The integrated NSSS vessel made of 15X2MFA-A steel with corrosion-resistant cladding consists of the shell with welded elliptical bottom and flange.

The central part of the vessel accommodates the removable shield with the core, lattices of absorber rods and devices of additional emergency protection. The thermal shield which also functions as core reflector and radiation and thermal shield, is arranged around the removable shield in the bottom section of the vessel.

Inside the removable shield above the core there is a cavity with pressurizer equipped with a set of flat screens serving as upper radiation shield.

In the annular space between vessel and removable shield the steam generator tube system banks are located. Intermediate circuit heat exchanger is heat exchanger with coil-type heat transfer surface, where primary coolant moves in the tubes while the intermediate circuit fluid moves in the intertube space. The heat transfer surface is made up by 24 banks of the same type, the shells of which are designed to withstand the primary circuit pressure. The banks are pairwise combined into 12 assemblies which are connected to 12 sections of the intermediate circuit heat exchanger.

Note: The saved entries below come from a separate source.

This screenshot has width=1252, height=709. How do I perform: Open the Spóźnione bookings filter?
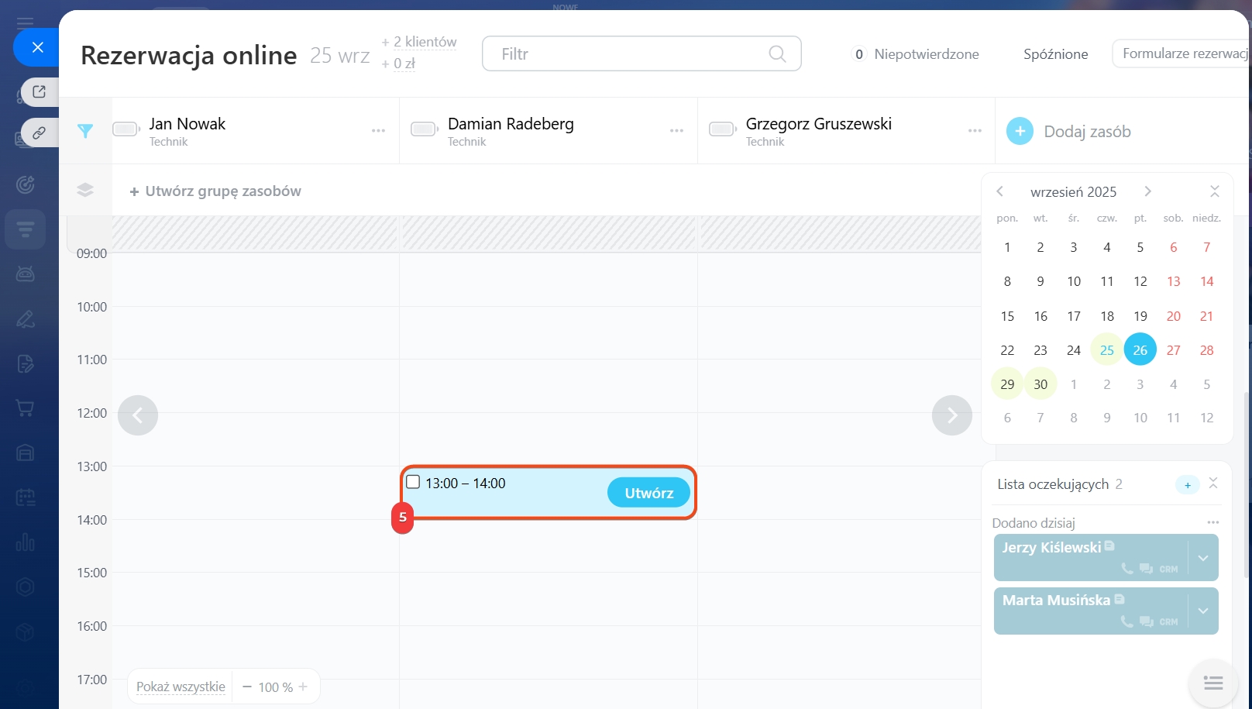coord(1055,54)
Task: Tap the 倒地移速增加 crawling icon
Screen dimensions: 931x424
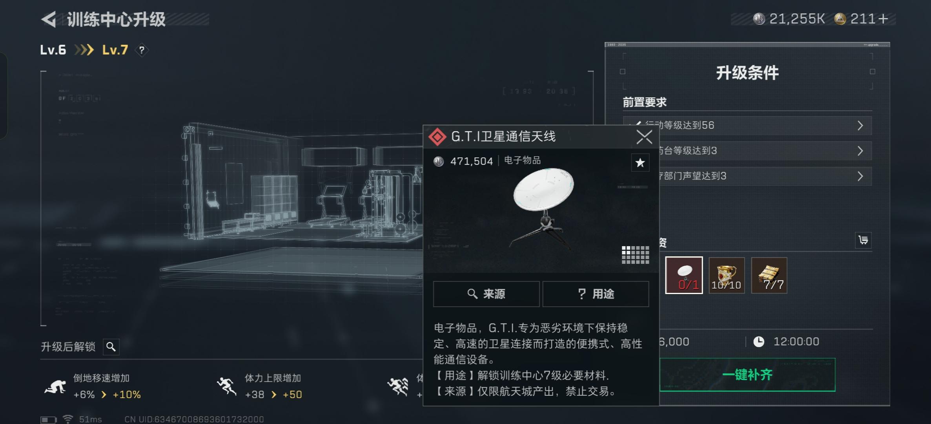Action: pos(55,387)
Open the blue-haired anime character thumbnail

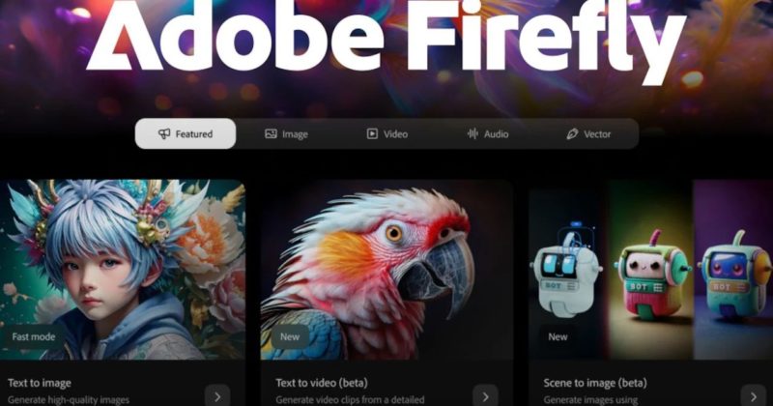click(x=123, y=270)
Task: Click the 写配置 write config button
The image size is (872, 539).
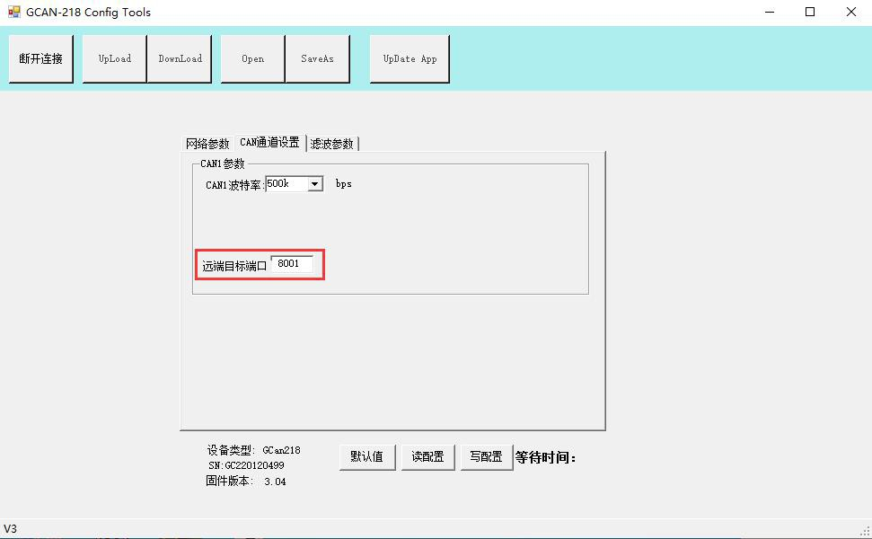Action: [x=486, y=456]
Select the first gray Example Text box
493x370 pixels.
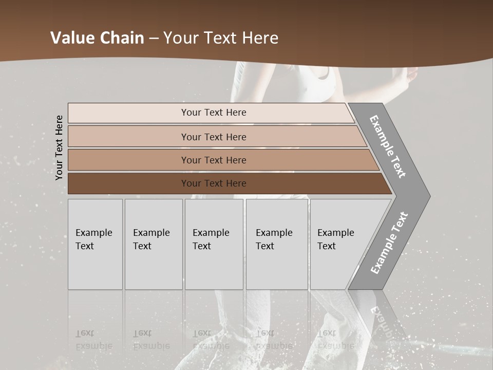pyautogui.click(x=95, y=244)
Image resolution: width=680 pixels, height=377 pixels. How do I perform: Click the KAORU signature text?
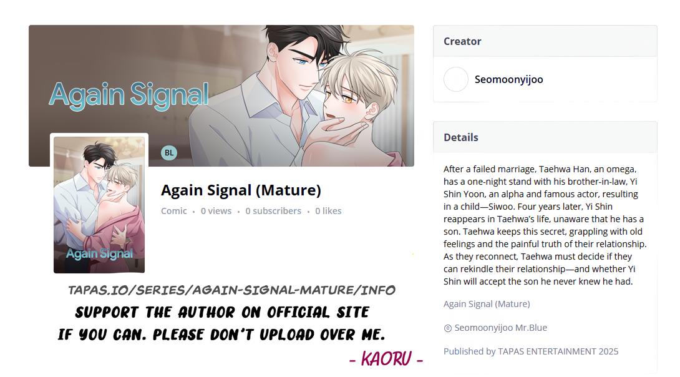click(386, 360)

Steam collecting headers and water distribution chambers of intermediate circuit heat exchanger sections are located in the vessel flange area. The chambers are also connection points of SG sections to the NSSS vessel. The shell of each SG section is a cylindrical vessel with welded spherical bottom with a coil-type tube system inside cooled by the coolant from the heat consumer circuit. In each section of the SG above the tube system the coil-type system of independent cooldown circuit is arranged. From the top the shell is closed with a spherical head.

In the choice of characteristics and structure of the core and its control elements the following priority concepts have been adopted:

• maximum possible reduction of operative reactivity margin, in particular, the fraction of total efficiency of shim elements, per group of absorber rods with individual drive;

• optimal power, coolant temperature and fuel feedback factors;

• specific power density (about 15 kW/І) which guarantees specified long-term operation without fuel element clad leaking, and minimum specific levels of residual heat release for reliable heat removal in severe accidents;

• increased reliability of emergency core chain reaction suppression system by using in the control system of additional passive emergency protection channels with operation mechanism differing from that of main functional components.

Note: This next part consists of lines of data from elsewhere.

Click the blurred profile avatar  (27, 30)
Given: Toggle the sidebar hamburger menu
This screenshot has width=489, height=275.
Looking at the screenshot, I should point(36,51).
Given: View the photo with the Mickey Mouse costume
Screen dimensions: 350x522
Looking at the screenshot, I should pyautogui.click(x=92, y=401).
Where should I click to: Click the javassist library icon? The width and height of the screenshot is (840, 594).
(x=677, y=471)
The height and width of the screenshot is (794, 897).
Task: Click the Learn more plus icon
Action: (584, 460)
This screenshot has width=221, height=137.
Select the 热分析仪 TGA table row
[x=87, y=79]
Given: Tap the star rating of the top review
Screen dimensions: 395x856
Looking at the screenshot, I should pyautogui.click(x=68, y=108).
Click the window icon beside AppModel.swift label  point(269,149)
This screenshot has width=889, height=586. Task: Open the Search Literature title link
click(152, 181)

To reduce core overall reactivity the adopted design philosophy excludes withdrawal of control elements from the core in power generation mode during continuous NPP operation. In this period, the core operates in self-control mode due to variation of coolant average temperature and absorber bumup.

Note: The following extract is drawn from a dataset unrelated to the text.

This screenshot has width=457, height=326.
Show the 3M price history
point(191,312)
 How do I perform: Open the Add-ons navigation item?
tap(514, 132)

The additional emergency protection actuator is a structure with leaktight vessel, which by its lower part enters the core instead of one fuel assembly, while the upper part is flange connected to the NSSS vessel head. Inside the actuator vessel, actuating element consisting of the accumulator with absorber and interconnected receiving chamber made of two elastic membranes. The space between the vessel and the actuating element is filled with nitrogen, control fluid. Gas (He-З or boron trifluoride) is used as absorber.

When there is no emergency signal, the membranes of the receiving chamber are under control fluid pressure and the absorber is displaced into the accumulator. The emergency signal activates the electromagnetic switch and control fluid is discharged to the NPP containment volume. By its pressure in the accumulator the absorber is displaced to the receiving chamber spacing the membranes apart. To return additional emergency protection to initial position, the control fluid from the tank outside NSSS vessel is fed to the actuator which compresses the membranes and displaces the absorber to the accumulator.